If I don't like the price of the gas or groceries where I am then I have the option to go somewhere else. Maybe the guy before me that got a better price was not buying the exact same thing I am.

And yes, I guess maybe your education or ability to negotiate can affect the price. But its your option to educate yourself. Its the same thing buying a house. One person might be able to get a house thousands or even tens of thousands of dollars cheaper than someone else based on their education and/or ability to negotiate the price. Of course you don't hear alot of crying about that because its an even bigger ticket item and its an appreciating asset.

It comes down to this, if you're going to buy a car, do your research. Know what you can afford and what your comfortable with. Don't expect the dealership to do that for you. If you go in and say you can afford $200 a month and ask about a car that would have a $400 payment because you think its nicer or prettier or flashier and end up with it, its your own fault.

The truth is people want to blame the dealership but it comes down to greed and keepig up with the Jones. You can only afford the $200 car payment, and you know it, but you want the car that's more because it looks nicer or its newer. No one is forcing you to buy that more expensive newer car. YOU have the option to buy something else. You have the option to do your research and understand your financing options and what you can afford and how the car will depreciate. Its easier than ever now to do that with the internet.

But people want to go into a dealership and have someone else do that for them. Its not their responsibilty. If you want the car and can buy it then they will sell it to you. Its not their responsibility to figure out if you can really afford it.
 
OP -

Check the terms of your lease and find out if you are able to sell the car to someone else and pay your way out of your lease. Call your lease company and find out if its an option. Your lease company would be able to tell you exactly what you would have to sell it for to get out of it free and clear. You could always try to sell the car either in one of the online car listing places or through your local paper or something. Who knows, maybe you could get very close to what you owe on it and then pay the difference. Then you wouldn't have to worry about the mileage overage. You could also go to your local credit union or bank and see about getting a loan for that amount yourself and buying the car. That would also get you out of the mileage problem. But whatever you do I would not roll over any more negative equity.
 
If you go into a dealership and pick out two of the EXACT same NEW cars with all the exact same options then they would be the same price.

This simply isn't true. If it were, we would have no need for things like Edmunds.com to look up dealer invoice data, incentives, etc. Car prices are negotiable. How much you pay depends on how well armed you go into the dealership.

I agree with you regarding used cars, though even there you can look at Carmax who sells all used cars at fixed prices, no negotiating or haggling.

Car buying doesn't need to be the painful experience it currently is most places.

You can't compare buying a house to buying a car. When we bought our house, we were buying it from an individual, not a business. They had to pick an asking price to start, but then had to evaluate each offer that came in and decide if they were willing to accept that price. When buying a brand new home, the price is generally pretty firm. Sometimes, depending on demand, the builder may drop the price or throw in some incentives, but the price is still generally fixed.

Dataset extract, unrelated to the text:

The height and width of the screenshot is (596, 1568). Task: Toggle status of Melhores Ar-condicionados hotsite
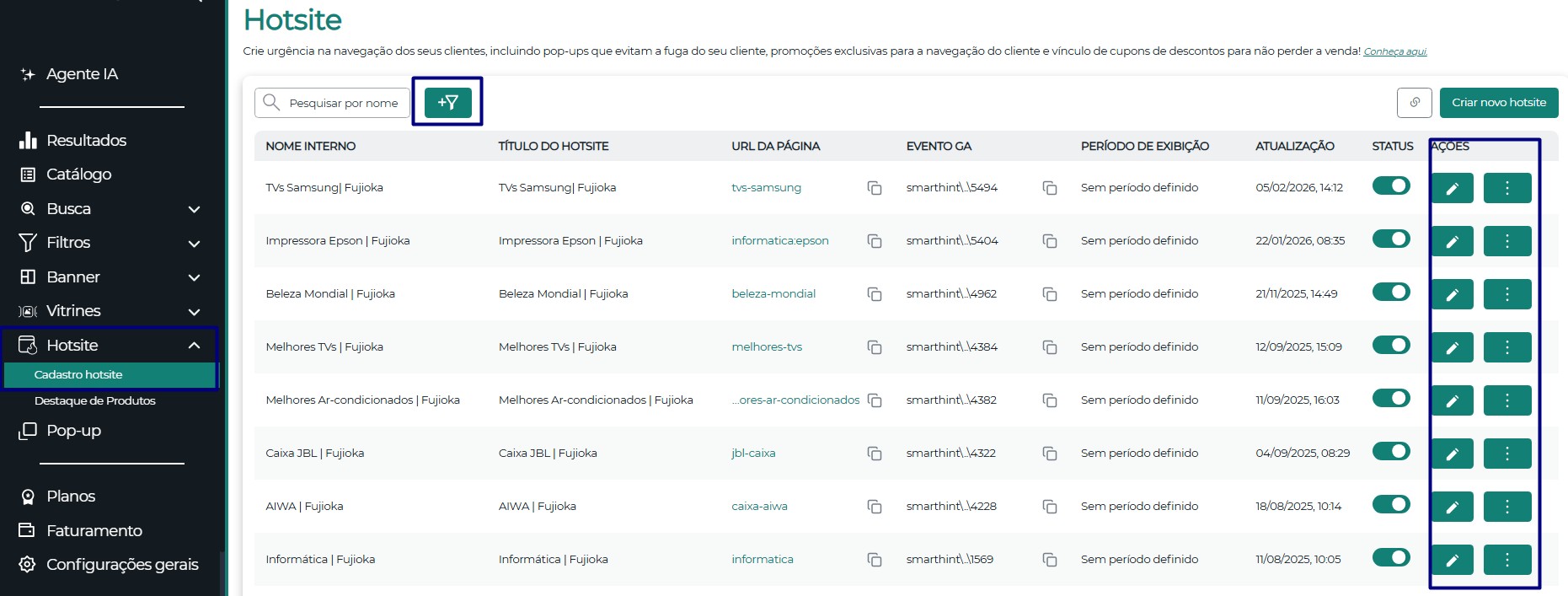pos(1391,398)
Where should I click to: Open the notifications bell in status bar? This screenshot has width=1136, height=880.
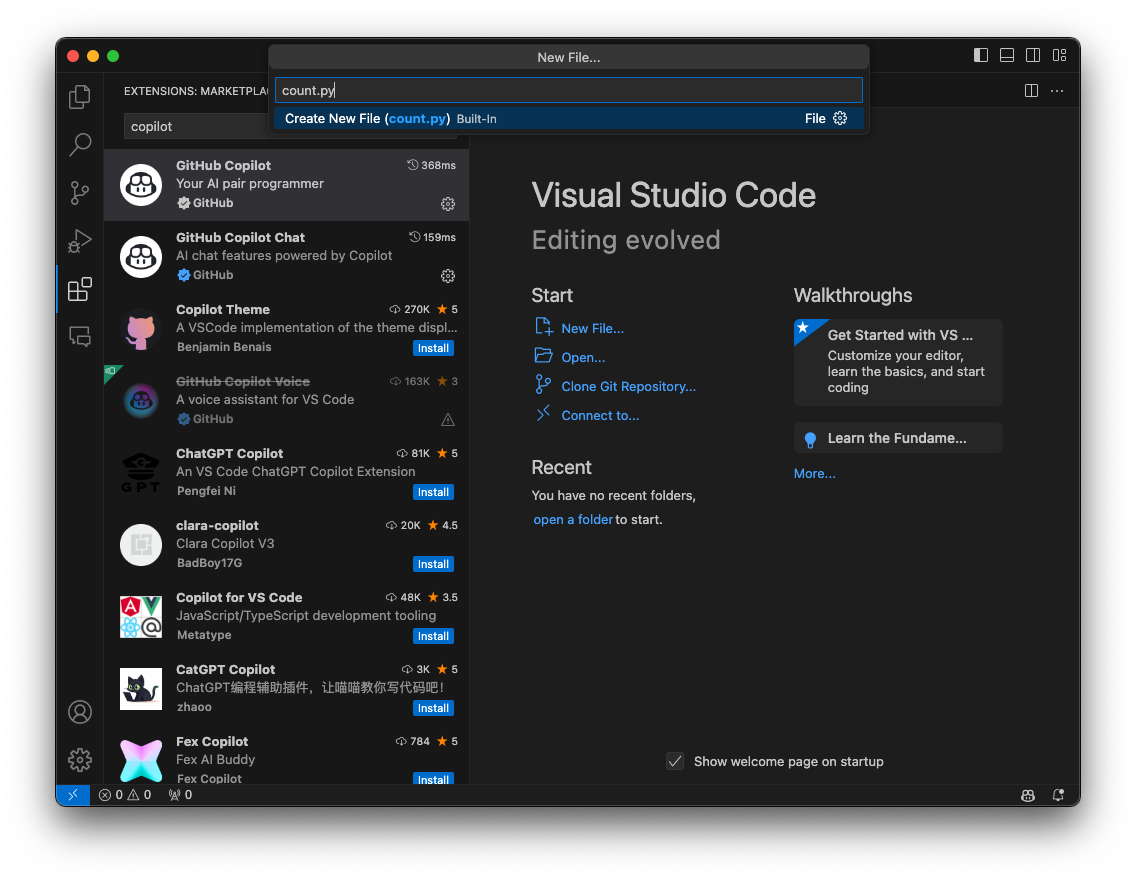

It comes down to this, if you're going to buy a car, do your research. Know what you can afford and what your comfortable with. Don't expect the dealership to do that for you. If you go in and say you can afford $200 a month and ask about a car that would have a $400 payment because you think its nicer or prettier or flashier and end up with it, its your own fault.
I agree with this 100%. It is the buyer's responsiblity to determine what he/she can afford. That's true with houses, too. All the people that are currently facing foreclosure for buying homes they couldn't possibly afford with all types of creative financing deals have nobody to blame but themselves.
 
Well, we still owe 12K on our SUV as well and we could sell it for a little profit, but we think it is wiser to keep the car (not lose the depreciation) and make it last as long as we can. Then in the FUTURE we plan to try to buy with CASH only.

I think you can read DR and follow as much as you think is wise for you. Obviously noone can have the answer for everyone.

But I do think it the OP should look at what he has to say about the decision she has to make.

Oh, and because of DR we have paid off two student loans, and all of our credit cards years before we would have otherwise. We are also paying down the car faster than the monthly payments and putting all "found" money into it. We plan to never have CC or auto loans again, ever.

Dawn


For those of you quoting Dave Ramsey, I listened to his radio show a lot and never could understand his attitude towards getting rid of your car and making it seem so easy. He always tells his callers with a car loan to sell the car and buy a new cheap one with cash. We have a truck that we owe $12,000 on. We wouldn't get $12,000 if we sold it, so we'd still have a balance on that loan, then we'd have to come up with money for another cheap car, so we'd still end up with a monthly payment. Why does he make it seem so easy when it's not? And I sure do remember him telling everyone to get 2 or 3 more jobs. At the expense I guess of not seeing your family or sleeping!

Sorry to hijack the thread, we're in the same sort of situation and would love to get rid of the truck, but it doesn't make sense to me to get rid of a vehicle that works great just to get a cheaper crappier car.
 
We've got a Toyota Corolla that's over 8 years old (100,000+ miles) and still going strong. As a general rule, Toyota vehicles hold their value well and are low-maintenance.

IMO, you should finish out your lease on your current vehicle. Make sure to reduce your mileage so that you aren't out too much in mile overages at the end of the lease. Also, put a little bit aside in savings each paycheck so that you have money for a downpayment on the purchase of another vehicle in another 2.5 years.
 
A little late to the show, but if you buy a new car, you will just be further upside down. Every time you buy or lease a new car and drive it off the lot, you get further in the hole. The only way to stop this is to stop buying/leasing new cars.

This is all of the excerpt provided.